A luta deste neo-protagonista por sua verdadeira identidade é tensa e difusa, e representa a tensão do espectador, que também se depara com sua realidade muitas vezes tão complexa quanto a de Tyler.
Tratando-se de um ambiente mais contemporâneo, surge em 2006, o filme “Os Infiltrados”. Nesta obra cinematográfica vencedora, entre outros prêmios, do Oscar de melhor filme em 2006, o protagonismo se dá na relação filial de Willian Costigan, interpretado por Leonardo Di Caprio e Colin Sullivan, personificado por Matt Damon, com o pai Frank Costello, um mafioso nova-iorquino que sustenta o poder simbólico da lei imperante, projetada na instituição policial. Quem traz o pai mafioso em interpretação magistral é o ator Jack Nicholson. Na periferia, as duas identidades (Costigan e Sullivan), representam o desdobramento paterno citado e são responsáveis pela configuração do imaginário cultural na trama do filme.

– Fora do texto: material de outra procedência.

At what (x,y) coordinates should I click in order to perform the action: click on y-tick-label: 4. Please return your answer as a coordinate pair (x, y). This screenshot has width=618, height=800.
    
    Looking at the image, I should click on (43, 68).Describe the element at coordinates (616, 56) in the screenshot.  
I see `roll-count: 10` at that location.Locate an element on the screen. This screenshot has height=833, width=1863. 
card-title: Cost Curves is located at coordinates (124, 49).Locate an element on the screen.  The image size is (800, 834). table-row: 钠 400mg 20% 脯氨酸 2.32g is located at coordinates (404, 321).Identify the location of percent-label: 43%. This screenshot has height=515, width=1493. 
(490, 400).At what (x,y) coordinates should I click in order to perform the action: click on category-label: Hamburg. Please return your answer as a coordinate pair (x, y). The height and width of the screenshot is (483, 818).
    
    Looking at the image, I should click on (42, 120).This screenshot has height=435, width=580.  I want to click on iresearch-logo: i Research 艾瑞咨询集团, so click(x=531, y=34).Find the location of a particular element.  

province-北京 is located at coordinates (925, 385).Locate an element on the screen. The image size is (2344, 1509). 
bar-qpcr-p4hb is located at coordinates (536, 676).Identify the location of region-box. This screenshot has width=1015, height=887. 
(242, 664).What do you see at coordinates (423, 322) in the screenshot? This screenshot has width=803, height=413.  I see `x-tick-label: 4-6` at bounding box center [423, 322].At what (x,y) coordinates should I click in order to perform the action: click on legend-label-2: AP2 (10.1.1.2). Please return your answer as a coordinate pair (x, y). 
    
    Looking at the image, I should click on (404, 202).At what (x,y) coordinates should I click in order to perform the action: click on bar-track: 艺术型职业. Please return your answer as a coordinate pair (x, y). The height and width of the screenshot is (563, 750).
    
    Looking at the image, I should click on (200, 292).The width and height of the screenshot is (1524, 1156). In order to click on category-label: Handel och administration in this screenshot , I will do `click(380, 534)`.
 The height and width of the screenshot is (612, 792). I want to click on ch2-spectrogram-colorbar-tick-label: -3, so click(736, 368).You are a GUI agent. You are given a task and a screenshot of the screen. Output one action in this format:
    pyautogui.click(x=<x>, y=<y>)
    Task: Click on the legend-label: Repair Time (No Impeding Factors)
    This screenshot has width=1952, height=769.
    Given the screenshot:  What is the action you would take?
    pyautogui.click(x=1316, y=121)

Uma das identidades, Willian Costigan, procura desvelar a verdadeira identidade do pai, e a outra, Colin Sullivan, pretende ocultá-la, trazendo, nesta batalha de transgressores, um desafio aberto ao também espectador infiltrado no mundo da máfia, da polícia e da vida marginal, arriscando o impossível a favor de um desenlace verdadeiro ou do conformismo da vida de um rato.
A mediação destes personagens para com o espectador se realiza por meio das ambiências nas quais estes personagens são construídos, ao lado do contraponto dos velhos valores morais das sociedades estruturadas e culturalmente representadas.
As transgressões que os personagens realizam movimentam a ação narrativa, perpassando as leis simbólicas da linguagem, do ritual, das instituições e da desumanização que promove o mau uso da tecnologia a favor do mercado e não em função do ser humano, protagonista com o qual o espectador ainda aquece um sonho civilizatório.